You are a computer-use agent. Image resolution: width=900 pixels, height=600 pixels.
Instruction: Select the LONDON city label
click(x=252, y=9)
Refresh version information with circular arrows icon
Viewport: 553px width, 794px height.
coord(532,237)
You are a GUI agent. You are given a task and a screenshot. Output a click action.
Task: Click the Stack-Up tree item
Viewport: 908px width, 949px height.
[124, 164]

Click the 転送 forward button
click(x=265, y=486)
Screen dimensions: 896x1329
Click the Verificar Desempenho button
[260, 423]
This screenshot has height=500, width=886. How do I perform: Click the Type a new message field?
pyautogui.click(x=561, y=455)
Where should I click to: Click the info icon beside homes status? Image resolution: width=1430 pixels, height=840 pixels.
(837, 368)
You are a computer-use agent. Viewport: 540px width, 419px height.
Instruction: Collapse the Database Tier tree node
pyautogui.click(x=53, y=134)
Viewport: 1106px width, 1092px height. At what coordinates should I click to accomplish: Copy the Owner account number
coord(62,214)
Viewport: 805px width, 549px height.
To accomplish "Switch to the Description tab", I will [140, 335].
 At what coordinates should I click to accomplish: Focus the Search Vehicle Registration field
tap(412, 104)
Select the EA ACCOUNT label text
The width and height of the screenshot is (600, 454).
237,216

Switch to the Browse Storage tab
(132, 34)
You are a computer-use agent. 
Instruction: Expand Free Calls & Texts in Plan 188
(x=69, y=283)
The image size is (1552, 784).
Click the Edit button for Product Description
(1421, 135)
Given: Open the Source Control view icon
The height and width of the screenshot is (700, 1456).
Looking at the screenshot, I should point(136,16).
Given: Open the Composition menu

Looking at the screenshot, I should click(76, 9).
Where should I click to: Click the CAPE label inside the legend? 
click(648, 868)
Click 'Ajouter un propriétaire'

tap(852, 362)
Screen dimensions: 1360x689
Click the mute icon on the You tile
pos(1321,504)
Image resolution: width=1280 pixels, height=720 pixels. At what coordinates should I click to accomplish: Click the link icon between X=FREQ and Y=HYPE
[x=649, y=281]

TASK GOAL - Note how many lines of the entries contain the string "computer", then give that number by itself.

TASK RESPONSE - 3